Он кивнул. Было такое чувство, словно самолёт никак не может добраться до воздуха. А когда это наконец случилось, это было похоже на вихрь, засасывающий его, отрывая от дома, от его жизни, от всего, что давало уверенность.
– А разве тебя это не нервирует?
– Ну, чувак, я не пугаюсь так сильно. У меня есть свой метод, – парень наклонился поближе и зашептал: – У меня дядя пилот, сечёшь? Я звоню ему каждый раз перед полётом. Я говорю ему расклад, а он говорит мне, на какие места садиться безопасно. Вот это – семьсот шестьдесят седьмой. Сзади ничего хорошего нет. Держись подальше от крыльев. При столкновении они отваливаются и иллюминаторы идут на хер вместе с ними. Самое надёжное – первые тринадцать рядов. Сиденья рядом с проходом. – Он похлопал рукой по подлокотнику.
– Рядом с проходом, – повторил Дэниел.
– Точно. Представь себе, каково карабкаться через головы истеричных пассажиров, заламывающих руки, в салоне, полном дыма.
– Но ведь это у меня сиденье рядом с проходом, – сказал Дэниел, оглядывая полупустой салон.
Парень криво улыбнулся.
– Поздно спохватился заказать билет, – он сделал неопределённый жест, как будто пытался извлечь из воздуха необходимые доводы. – Смотри: самолёты – это как и вся жизнь. Мы знаем, что рано или поздно потерпим крушение – не знаем только когда. Мы просто не думаем об этом. Чувак, да если б мы думали об этом, мы бы свихнулись!

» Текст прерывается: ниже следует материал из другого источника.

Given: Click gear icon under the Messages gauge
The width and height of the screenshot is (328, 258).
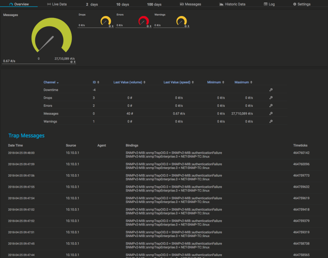Looking at the screenshot, I should (x=71, y=62).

Дэниел подумал об этом. Он посмотрел в иллюминатор на надпись «По крыльям не ходить». Парень сказал:
– Говорят, это происходит в основном при взлёте или посадке.
Кто-то позади них нажал кнопку вызова стюарда. Раздалось звонкое «динь-дон».
– Приземления меня никогда не пугали, – признался Дэниел.
Чуть позже появился пилот и с сильным испанским акцентом сообщил, что они идут с опережением графика из-за господствующих ветров.